Butuh waktu ekstra untuk menempatkan jembul di tempat yang sudah disediakan. Sebab, para pemikul sengaja menarik maju mundur ketika sudah berada di depan rumah petinggi. Saat jembul sudah mendarat, seluruh orang bersorak-sorai. Tiga pasang jembul yang dijajar itu berisi hasil bumi dan olahannya. Seperti singkong, tape ketan, gemblong dan jajanan-jajanan tradisional lainnya. 


”Ini adalah wujud rasa syukur masyarakat Desa Banyumanis dalam sedekah bumi yang digelar setiap tahun,” kata Petinggi Desa Banyumanis Subandrio. 

Dia menyampaikan, tradisi Jembul Banyumanis ini bersamaan dengan hari jadi desa setiap tahunnya. Kali ini, Desa Banyumanis berusia 112 tahun. Tak seperti tahun-tahun yang lalu, kata Subandrio, tahun ini disajikan gunungan hasil bumi. 

Masyarakat desa membawa gunungan tersebut sebagai ungkapan rasa syukur atas hasil bumi yang selama setahun ini dirasakan. ”Hasil bumi ini menandakan Desa Banyumanis ’Gemah Ripah Loh Jinawi’. Tanahnya subur, masyarakatnya makmur,” lanjutnya.


Kalau Jembul Tulakan mengisahkan perayaan kemenangan Ratu Kalinyamat atas kematian Arya Penangsang. Hampir mirip, Jembul Banyumanis menceritakan tentang ungkapan kegembiraan Suto Mangunjoyo atas kemenangan Ratu Kalinyamat tersebut.

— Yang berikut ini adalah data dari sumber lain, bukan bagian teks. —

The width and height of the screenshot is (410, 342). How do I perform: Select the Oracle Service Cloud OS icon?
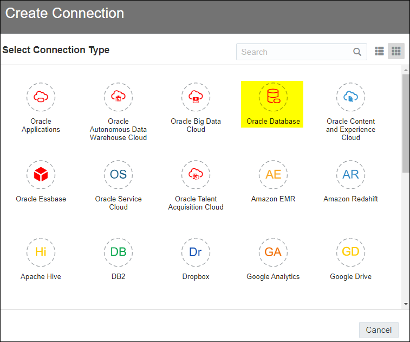click(118, 175)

Subandrio mengungkapkan, Suto Mangunjoyo adalah sesepuh yang menjadi cikal bakal terbukanya hutan, yang kelak kemudian menjadi Desa Banyumanis. Suto Mangunjoyo disinyalir salah satu tokoh yang memiliki kedekatan dengan Ratu Kalinyamat.

”Versi cerita lama, Mbah Suto ini bawahan Ratu Kalinyamat,” jelas Subandrio.

Oleh Ratu Kalinyamat, Mbah Suto diberikan kewenangan untuk membuka kehidupan di Banyumanis. Setelah wilayah Banyumanis dihuni banyak orang, kemudian Mbah Suto menginisiasi untuk menjalankan tradisi Jembul sebagai pengingat kepada perjuangan Ratu Kalinyamat.


Lambat laun, masyarakat menjadikan tradisi itu sebagai puncak acara sedekah bumi. Ada berbagai acara yang digelar. Yang paling sakral selain arak-arakan Jembul, yaitu arak-arakan pusaka berupa tombak milik Mbah Suto.


Saat arak-arakan Jembul, masyarakat berbondong-bondong membawa hasil bumi mereka. Mereka menari-menari penuh kegembiraan dan persatuan.


”Tradisi ini sebagai ungkapan syukur dan melestarikan nilai-nilai yang diwariskan leluhur,” pungkasnya.